Friday, 6 December 2013

Embargo APK Caleg

Usai mengikuti Rapat Koordinasi (Rakor) Bawaslu RI tentang Pengawasan Logistik Pemilu, 1-3 Desember 2013 di Jakarta, saya iseng untuk jalan-jalan ke Bali. Niat semula sebenarnya hanya ingin keluar dari rutinitas sebagai pengawas pemilu sejak lima bulan terakhir ini.
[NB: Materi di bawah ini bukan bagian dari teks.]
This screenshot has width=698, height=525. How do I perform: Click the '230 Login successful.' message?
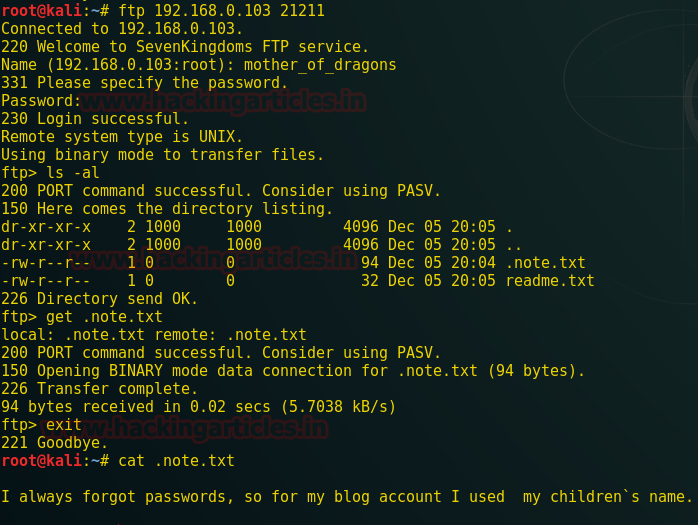click(x=95, y=118)
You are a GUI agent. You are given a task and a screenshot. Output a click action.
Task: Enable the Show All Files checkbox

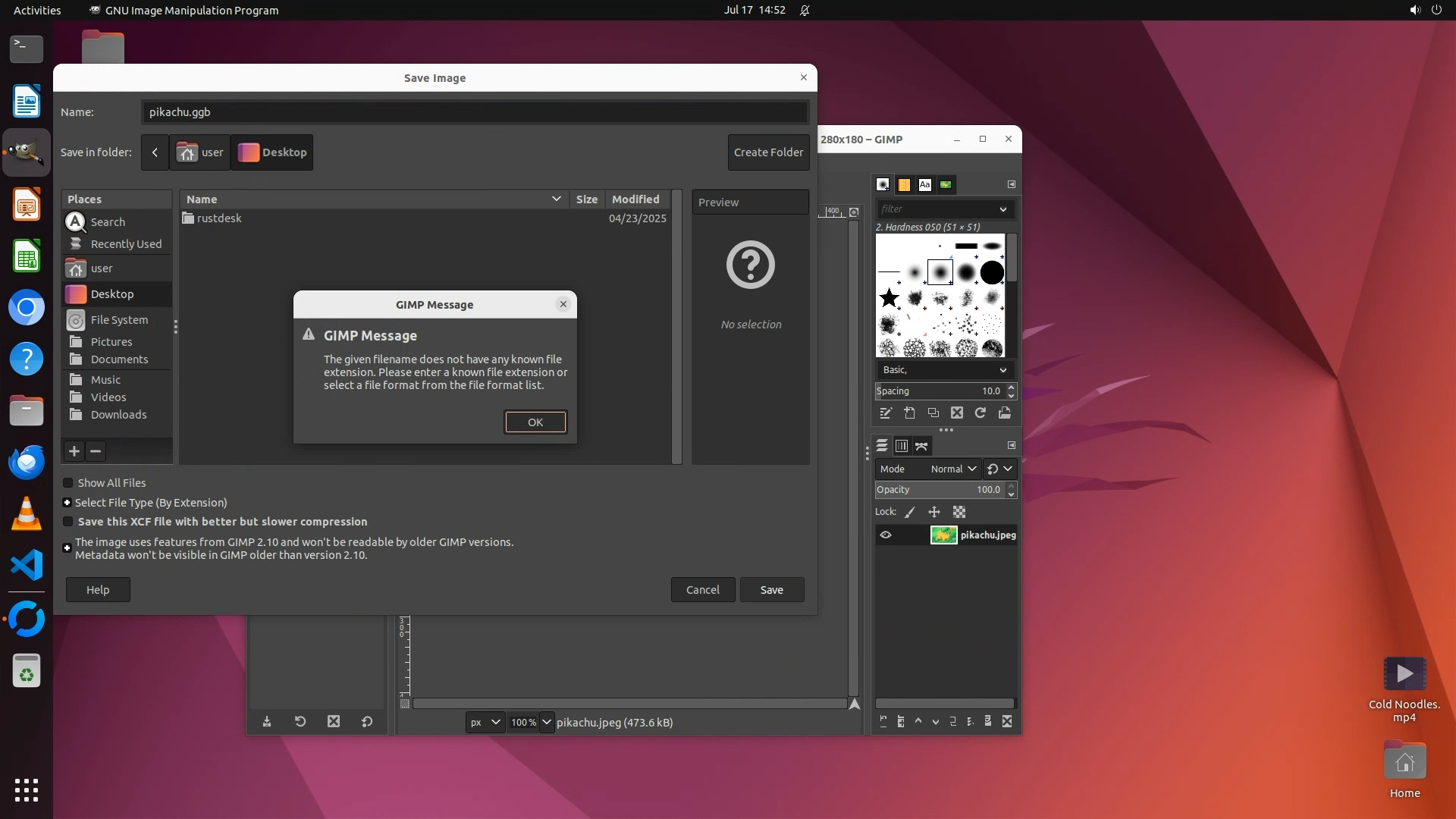tap(68, 483)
Begitu mendarat di Bandara Ngurah Rai, Bali, mata saya yang terbiasa awas melihat Alat Peraga Kampanye (APK) para caleg, seperti berkedut-kedut. Pasalnya, sejak keluar dari kawasan bandara, saya hampir tak menemui APK milik caleg bertebaran di sekitar kawasan Denpasar maupun Kuta.

"Luar biasa." Batin saya berkata melihat kondisi Bali menjelang Pemilu 2014 ini. Saya betul-betul iri melihat kondisi di Bali yang tidak semrawut dengan APK caleg. Ketika saya bertanya pada supir taksi, saya mendapatkan jawaban tak acuh. "Disini yang penting bisnis, pak. Gak ngerti saya soal caleg-cale itu," kata supir taksi yang saya tanyai.

Meskipun minim APK caleg, saya memang masih menemui di beberapa sudut gang di sekitar Denpasar, ada caleg yang memasang APK-nya. Bentuknya dalam ukuran baleho sekitar 2x3 meter. Hasil amatan saya, para caleg yang memasang APK, kebanyakan dari partai berwarna merah yang selama ini memang dikenal "menguasai" Bali.

Soal APK yang dipasang di billboard atau baleho berbayar, saya sama sekali tak berhasil menemukannya. Tak seperti di Medan, tiang-tiang reklame dipadati iklan politik para caleg yang memajang fotonya sambil tersenyum. Di Bali, hal yang berbeda saya temui. Bahkan, saya mencoba mencari-cari mana tahu ada wajah Gubernur Bali, Made Mangkupastika di tiang-tiang reklame itu. Hasilnya pun nihil. Saya tersenyum sendiri mengingat betapa narsisnya para pejabat publik semacam gubernur atau walikota di Sumatera Utara. Lagi-lagi kenyataan kontras saya temui. Jika di Sumatera Utara, hampir dengan mudah didapati wajah sang gubernur, maka di Bali keadaannya terbalik. Ah, saya sampai mengelus dada melihat kenyataan bahwa "syndrome narsis" itu memang sudah akut di tanah kelahiran saya.

Lewat tengah malam, sambil berjalan di trotoar Jalan Legian menuju Pantai Kuta, saya merenung. Apakah karena Bali merupakan daerah tujuan wisata, maka disini, para caleg seolah sadar diri mematut dirinya di APK? Saya kemudian membandingkan suasana di Kota Pematang Siantar yang tak jauh berbeda dengan Medan. Sebagai gerbang menuju kawasan Danau Toba, Kota Siantar bisa dikatakan daerah tujuan wisata. Saya kembali terenyuh. Pertanyaan demi pertanyaan muncul di kepala saya. Apa yang salah dengan APK di Sumatera Utara. Para caleg, ramai-ramai melakukan pelanggaran massal dengan berbagai dalih. Ada yang bilang bahwa pemasangan APK dalam bentuk poster tidak dilarang. Ada juga berkilah bahwa memasang APK di becak tak diatur. Lho, ini kan bukan semata-mata soal aturan. Ini soal bagaimana kita membangun sistem pemilu yang adil dan beradab.

Tak terasa, di pertengahan Jalan Legian, tak jauh dari Monumen Bom Bali, saya menemukan sebuah cafe. Namanya asyik; M-Bar-Go. Tiba-tiba saya bersemangat untuk mengatakan pada semua orang, usai pulang dari Bali ini. Ya, kiranya perlu dilakukan embargo atau penghentian sementara (terjemahan bebas saya) terhadap pemasangan APK di Sumut. Tentunya, ya ini atas kesepakatan anda-anda semua, para caleg yang terhormat!